Все так же добродушно хохотнули в ответ.
— Ну и как, — спросил кто-то из-за спины Анатолия, — приняла солдата?
— Порядок! — с преувеличенной развязностью откликнулся Анатолий.
— А говорят, что в Питере от голода люди мрут, — раздался еще один голос, судя по скрипучим ноткам, уже немолодой. — Выходит, не совсем еще оголодали, если солдат побывкой доволен.
— Не жалуюсь, — все в том же развязном тоне подтвердил Анатолий.
— А девушка как?
— Все бабы скроены одинаково! — продолжал ерничать Анатолий.
И вдруг наступила тишина.
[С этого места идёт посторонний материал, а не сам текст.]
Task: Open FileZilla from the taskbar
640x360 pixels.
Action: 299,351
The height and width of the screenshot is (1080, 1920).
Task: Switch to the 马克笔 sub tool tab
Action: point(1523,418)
Никто не засмеялся, никто ни словом не реагировал на последнюю его фразу. Это была какая-то особая, гнетущая, укоряющая тишина.
«Провалитесь вы все пропадом!» — со злостью подумал Анатолий. Мысленно он ругал и себя за то, что не умеет попасть в тон этим бойцам, подладиться к манере их разговора, понять, что может и что не может прийтись им по вкусу.
Так они проехали еще минут пятнадцать. Потом машина остановилась. Анатолий услышал, как звякнула дверь кабины, а затем голос лейтенанта:
— Красноармеец Валицкий! Вам следует выходить. Мы прибыли к месту назначения.
Анатолий, ни с кем не прощаясь, перепрыгнул через борт машины. Лейтенант захлопнул дверцу, и грузовик нырнул в переулок. Анатолий огляделся. Он находился где-то в районе Литейного. Чтобы дойти до дому пешком, ему потребуется теперь не больше двадцати минут. Поправив лямки своего заплечного мешка, он не спеша зашагал по заснеженной улице.
Ему опять повезло. Уйдя от Веры полный обиды и злобы, Анатолий не подумал о том, что комендантский час еще не кончился. Мог бы, конечно, нарваться на патруль, и тогда наверняка пришлось бы проболтаться несколько часов в комендатуре, а выйдя из нее — опрометью мчаться на Финляндский вокзал, чтобы вовремя вернуться в свою часть. Но вот не нарвался же, и теперь в его распоряжении целый день.